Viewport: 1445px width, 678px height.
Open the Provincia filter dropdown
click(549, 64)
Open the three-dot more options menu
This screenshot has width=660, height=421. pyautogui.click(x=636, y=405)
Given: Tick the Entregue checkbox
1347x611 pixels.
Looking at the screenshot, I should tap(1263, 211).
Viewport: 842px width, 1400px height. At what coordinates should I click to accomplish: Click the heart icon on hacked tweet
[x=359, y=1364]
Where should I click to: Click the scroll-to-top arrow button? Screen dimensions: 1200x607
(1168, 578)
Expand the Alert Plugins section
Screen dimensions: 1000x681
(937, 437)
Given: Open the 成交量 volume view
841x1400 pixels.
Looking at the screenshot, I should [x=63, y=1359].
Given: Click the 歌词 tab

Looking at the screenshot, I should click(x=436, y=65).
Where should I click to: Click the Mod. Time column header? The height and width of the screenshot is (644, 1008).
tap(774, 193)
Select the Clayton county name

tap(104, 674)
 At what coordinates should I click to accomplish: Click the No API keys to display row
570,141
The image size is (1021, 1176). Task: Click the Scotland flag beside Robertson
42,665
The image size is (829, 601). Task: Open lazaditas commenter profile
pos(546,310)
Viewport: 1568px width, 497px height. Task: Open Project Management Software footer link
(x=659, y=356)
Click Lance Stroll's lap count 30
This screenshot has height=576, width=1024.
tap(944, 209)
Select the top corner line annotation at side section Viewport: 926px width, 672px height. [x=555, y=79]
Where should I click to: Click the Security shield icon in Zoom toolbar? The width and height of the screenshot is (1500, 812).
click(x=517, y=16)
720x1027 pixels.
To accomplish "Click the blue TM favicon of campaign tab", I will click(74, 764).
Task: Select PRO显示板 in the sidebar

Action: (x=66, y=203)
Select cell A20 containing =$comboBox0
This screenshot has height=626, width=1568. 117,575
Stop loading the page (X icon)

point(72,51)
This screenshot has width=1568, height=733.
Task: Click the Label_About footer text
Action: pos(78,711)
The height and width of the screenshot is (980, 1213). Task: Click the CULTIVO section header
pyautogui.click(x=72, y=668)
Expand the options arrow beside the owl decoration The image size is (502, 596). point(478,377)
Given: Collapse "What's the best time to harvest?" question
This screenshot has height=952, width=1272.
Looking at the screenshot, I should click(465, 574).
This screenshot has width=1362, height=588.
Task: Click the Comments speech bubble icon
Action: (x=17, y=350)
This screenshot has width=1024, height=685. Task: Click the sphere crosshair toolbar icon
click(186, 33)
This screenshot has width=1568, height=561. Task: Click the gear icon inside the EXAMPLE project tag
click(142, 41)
+===+
* What is being asked
Every line of the listing that includes the word "Expand" must be copied.

* Task response
Expand the Alert Plugins section
Expand the options arrow beside the owl decoration The image size is (502, 596). point(478,377)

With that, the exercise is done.